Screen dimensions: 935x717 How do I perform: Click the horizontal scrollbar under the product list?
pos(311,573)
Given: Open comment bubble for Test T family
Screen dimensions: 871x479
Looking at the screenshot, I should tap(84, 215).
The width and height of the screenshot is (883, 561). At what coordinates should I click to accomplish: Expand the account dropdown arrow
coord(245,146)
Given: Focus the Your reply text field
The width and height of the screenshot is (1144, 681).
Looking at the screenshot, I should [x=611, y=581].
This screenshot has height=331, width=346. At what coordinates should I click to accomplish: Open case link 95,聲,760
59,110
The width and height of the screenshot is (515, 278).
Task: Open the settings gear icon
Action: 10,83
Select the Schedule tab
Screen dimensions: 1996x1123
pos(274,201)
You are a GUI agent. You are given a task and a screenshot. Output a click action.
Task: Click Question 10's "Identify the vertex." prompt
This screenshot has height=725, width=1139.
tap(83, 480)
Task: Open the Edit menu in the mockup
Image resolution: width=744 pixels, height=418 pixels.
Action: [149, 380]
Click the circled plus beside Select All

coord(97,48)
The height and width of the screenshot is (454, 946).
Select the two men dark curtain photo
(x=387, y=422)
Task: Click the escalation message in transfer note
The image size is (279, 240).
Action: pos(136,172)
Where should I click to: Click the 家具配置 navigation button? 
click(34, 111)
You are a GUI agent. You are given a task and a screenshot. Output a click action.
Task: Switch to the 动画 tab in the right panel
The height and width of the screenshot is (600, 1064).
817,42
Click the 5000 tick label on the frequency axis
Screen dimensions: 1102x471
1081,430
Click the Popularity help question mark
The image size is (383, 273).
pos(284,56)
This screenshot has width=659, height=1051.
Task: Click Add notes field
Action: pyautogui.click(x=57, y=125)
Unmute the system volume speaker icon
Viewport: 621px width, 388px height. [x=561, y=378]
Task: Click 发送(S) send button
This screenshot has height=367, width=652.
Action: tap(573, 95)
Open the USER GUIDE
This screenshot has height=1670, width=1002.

◇ ◇ ◇

Work instructions: Please rewrite the items above, from the first line through the line containing "pos(274,201)", with "scrollbar" changed to "scroll bar" and nothing else altered. Return only those lines.

Solution for this task:
Screen dimensions: 935x717 How do I perform: Click the horizontal scroll bar under the product list?
pos(311,573)
Given: Open comment bubble for Test T family
Screen dimensions: 871x479
Looking at the screenshot, I should tap(84, 215).
The width and height of the screenshot is (883, 561). At what coordinates should I click to accomplish: Expand the account dropdown arrow
coord(245,146)
Given: Focus the Your reply text field
The width and height of the screenshot is (1144, 681).
Looking at the screenshot, I should [x=611, y=581].
This screenshot has height=331, width=346. At what coordinates should I click to accomplish: Open case link 95,聲,760
59,110
The width and height of the screenshot is (515, 278).
Task: Open the settings gear icon
Action: 10,83
Select the Schedule tab
Screen dimensions: 1996x1123
pos(274,201)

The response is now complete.